Exhibition Lecture: Science and Spectacle in Galen's Rome

Claire Bubb

ISAW

This lecture will take place online; a Zoom link will be provided via email to registered participants.

Registration is required at https://www.eventbrite.com/e/exhibition-lecture-science-and-spectacle-in-galens-rome-registration-139694850057

This lecture is given in conjunction with ISAW's exhibition The Empire’s Physician: Prosperity, Plague, and Healing in Ancient Rome. The exhibition is made possible by generous support from the Stavros Niarchos Foundation (SNF) and the Leon Levy Foundation. Additional support provided by Dr. Angelo D. Reppucci.

Claire Bubb received her A.B. in Classics: Greek and Latin from Brown University in 2006 and her Ph.D. in Classical Philology from Harvard University in 2014 with a dissertation considering the audience of Galen’s On Anatomical Procedures. She was subsequently a Visiting Assistant Professor at ISAW and a Faculty Fellow at the NYU Department of Classics.

Her research interests center on medicine and the biological sciences in the Greco-Roman world, with a particular focus on Galen and Aristotle. She is now finishing a book entitled Dissection in Classical Antiquity: A Social and Medical History, which traces both the social history of the practice and the associated anatomical literature. Her current projects include two further monographs, one addressing the topic of digestion in Greek and Roman medical and philosophical thought, the other on the prevalence of scientific knowledge among laymen in the 1st and 2nd centuries A.D. She also focuses on Aristotle’s biology, especially in relation to his views on the heart and vascular system, with articles on the subject appearing in Apeiron (‘The Physiology of Phantasmata in Aristotle: Between Sensation and Digestion’), Classical Quarterly (‘Blood Flow in Aristotle’), and Sudhoffs Archiv (‘Hollows in the Heart: A Lexical Approach to Cardiac Anatomy in Aristotle’). Her other interests include the literature and society of the high Roman Empire, ancient education, animals, and the social history of science.

Recent talks include ‘The Movement of Fluids in Hippocratic Places in Man and the Egyptian Vessel System’ (Ancient Egyptian Scientific Literature in the Papyrus Carlsberg Collection, Copenhagen 2018), ‘Galen: Text Production and Authority’ (Society for Classical Studies Annual Meeting, Boston 2018), ‘Blood Flow in Aristotle’ (London Ancient Science Conference, London 2017), and ‘Medicine and the Humanities from Ancient to Modern: The Varied Fortunes of Galen’ (ISAW Faculty Lecture, 2017).

Recent teaching includes graduate seminars on Sciences and Intellectual Life in the Second Century AD (with Alexander Jones), Food and Diet in Greco-Roman Antiquity, and The Hippocratic Corpus. She also teaches The Body in the Ancient Mediterranean in the NYU College Core Curriculum on a recurrent basis.

..........

According to the lecture announcement, which university awarded Claire Bubb her Ph.D. in Classical Philology?

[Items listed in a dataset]
..........

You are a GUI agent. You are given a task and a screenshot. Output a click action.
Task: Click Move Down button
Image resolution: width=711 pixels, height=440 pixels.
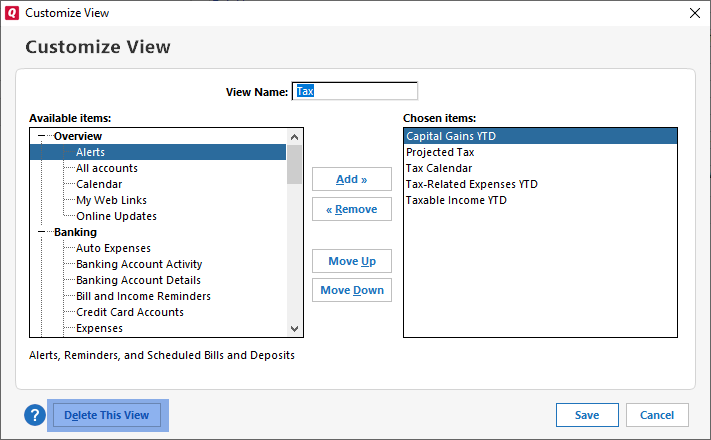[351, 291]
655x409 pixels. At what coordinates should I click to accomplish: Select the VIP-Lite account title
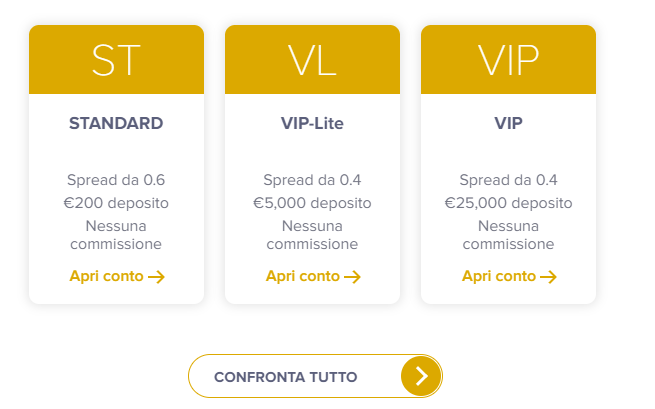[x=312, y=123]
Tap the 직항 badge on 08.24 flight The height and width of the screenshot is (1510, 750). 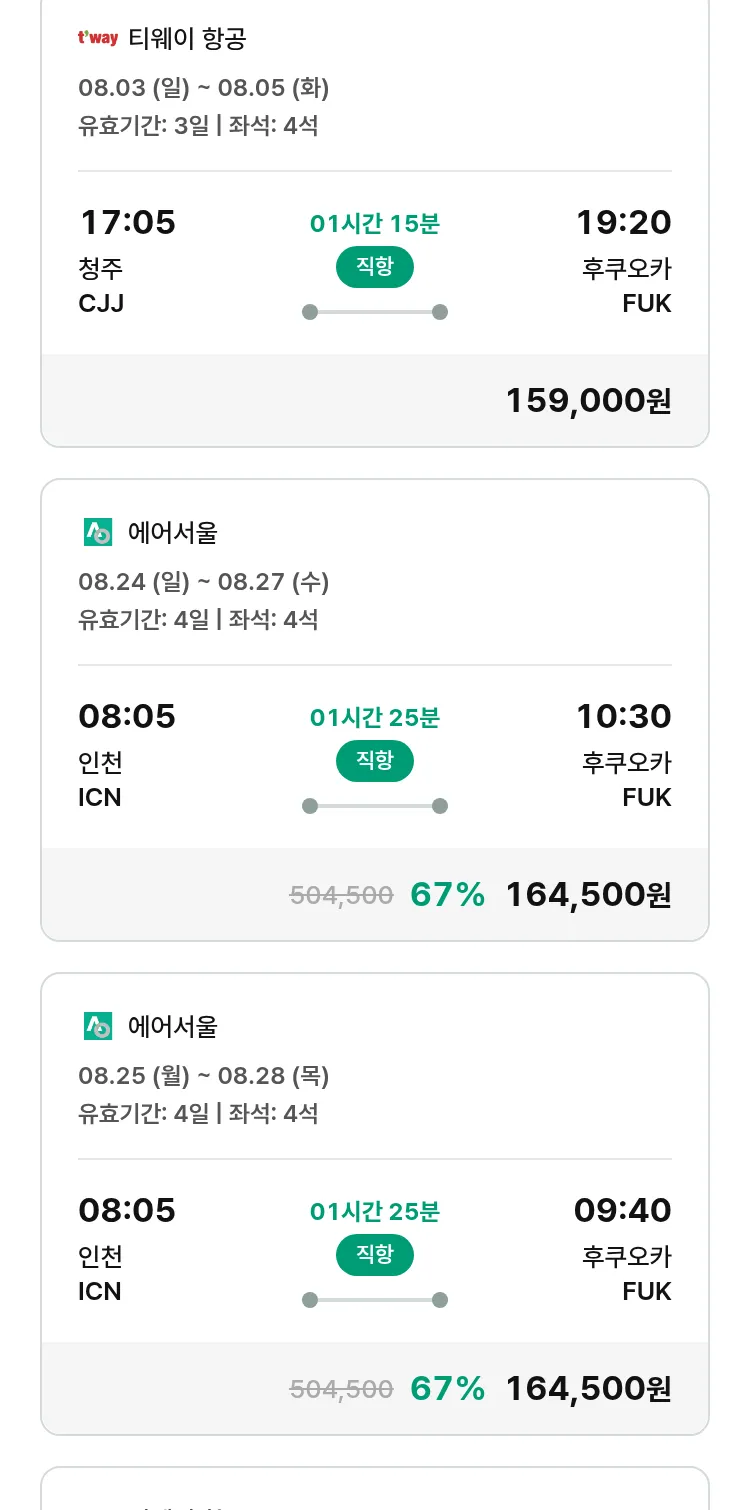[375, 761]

..........

__Task output__:
Harvard University, in 2014.